Потом он исчез из виду. Позже я узнал, что его исключили из партии. Последний раз мы встретились с ним у Андраша.
Это было то ли в воскресенье, то ли в какой-то праздничный день. Он вошел, поздоровался. Под мышкой у него была завернутая в газету бутылка.
«Вино! Вино, черт его побери!» — И он поставил бутылку на стол.

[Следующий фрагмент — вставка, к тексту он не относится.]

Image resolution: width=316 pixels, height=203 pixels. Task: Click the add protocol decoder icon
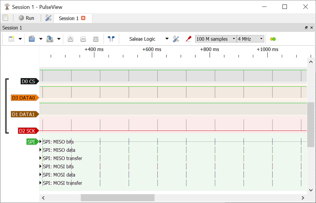click(273, 39)
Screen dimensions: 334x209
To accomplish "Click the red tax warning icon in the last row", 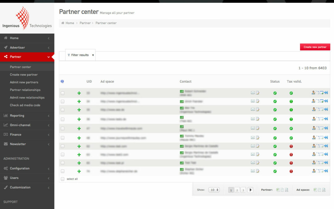I will point(291,171).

«Спасибо. Но я не пью», — отказался от угощения Андраш.
«Я тоже. Да и не для того я принес ее. Гляди, полная. Ни капельки не пил. Хочешь, дыхну? Я тебе и трезвый еще раз выскажу то, за что вы меня исключили из партии. Эх, черт побери… Разве за это мы боролись… дружище. Все, что творится, — обман рабочих. Какая у нас, к дьяволу, диктатура пролетариата! Или ты этого добивался?»
Андраш угрюмо молчал, потом встал и, не проронив ни звука, вышел из комнаты.
Из глаз здоровяка Шандора Мартина брызнули слезы.
«Значит, с той ролью в кино тоже ничего не выйдет, не так ли?» — спросил он у меня со слезами на глазах и в сердцах выругался…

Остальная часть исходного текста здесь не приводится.